The Carrot

When a friend found out just how little I make from writing books he asked why I would put so much time into writing a book when I make so little from it. I sometimes wonder the same thing and yet I find myself at the computer typing away on that next book.

I’m sure the answer is different for everyone. I frequently hear of people who have lost a job and have decided that they’re going to write for a living. Anyone who knows much about the publishing industry knows this is an unrealistic goal for most people, but I think I understand it. Writing is one of those jobs that people feel they can do and they don’t have a boss to report to. So it gives them the feeling of control over their situation. But that’s not the reason I write.

Writing is a form of communication. When I write, I hope to communicate, but I see many indications that that is not my primary goal. If it were, I would do more to give my books away.
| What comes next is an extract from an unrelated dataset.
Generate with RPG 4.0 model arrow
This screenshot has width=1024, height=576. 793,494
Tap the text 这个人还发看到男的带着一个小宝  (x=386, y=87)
You can’t communicate if you don’t get the book into people’s hands, so it would make sense to get them into people’s hands, even if it required spending a lot of money to do it.
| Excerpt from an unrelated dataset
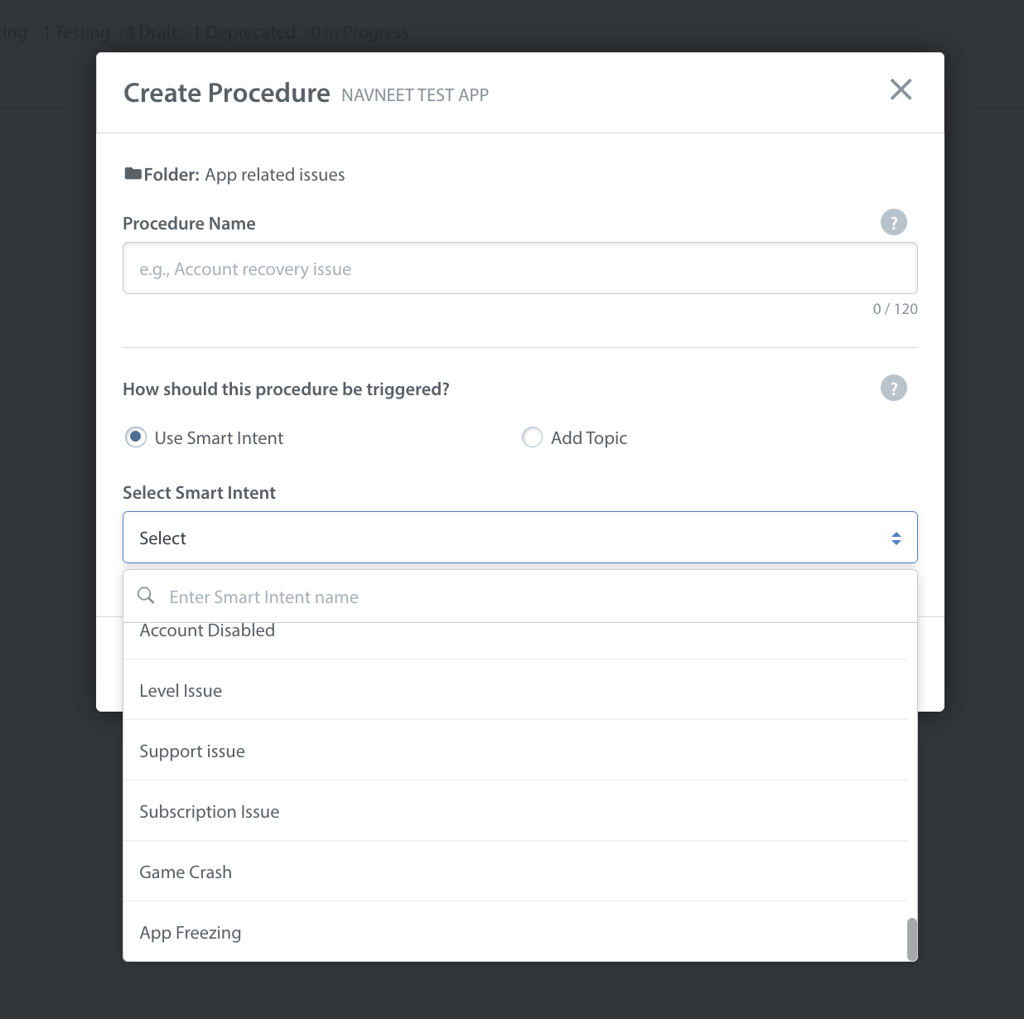Click the intent list scrollbar thumb
Screen dimensions: 1024x1019
[911, 939]
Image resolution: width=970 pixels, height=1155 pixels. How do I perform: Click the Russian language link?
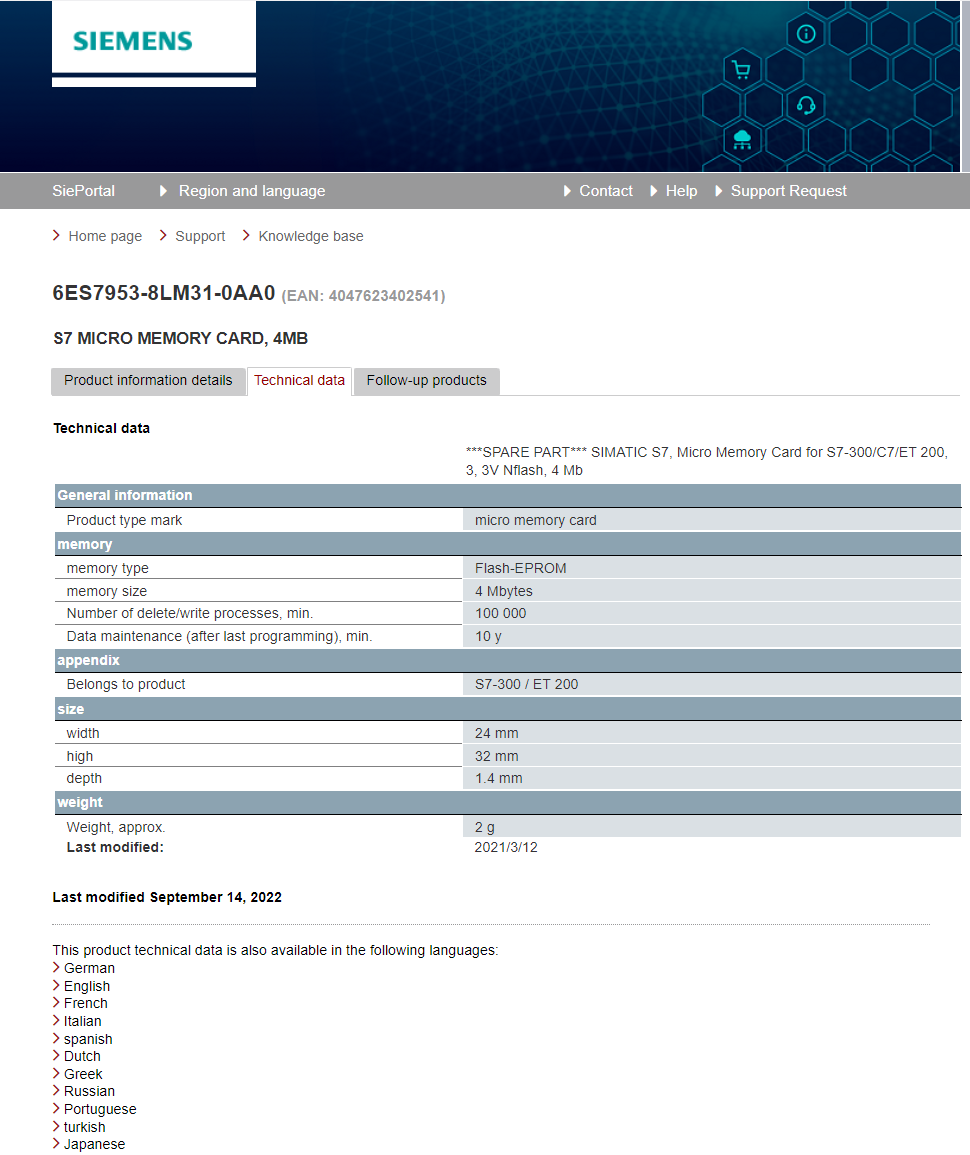pyautogui.click(x=89, y=1091)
I believe the thing that drives me to write is the challenge. Just the effort required to fill 300+ pages with text isn’t easy. It takes approximate ½ million key presses to write a novel. Even more if you have to edit a lot. Imagine sitting at a computer and hitting a key ½ million times. That is hard enough, but we want to give meaning to those ½ million key presses, forming them into words and sentences. But the real challenge is to shape all of those into a work that is far more than just the sum of its parts. It isn’t an easy task. It is one thing to see the story in your head, but you have to find a way to convey that story to the reader.

The challenge is to show the reader the images you carry in your head, without bogging the reader down with too much description. You want to tell the reader what is going on, but in such a way that the reader discovers it for himself. That challenge, though hanging just out of reach like a carrot before a plow horse, is enough to drive you on, even when few people take interest in your work.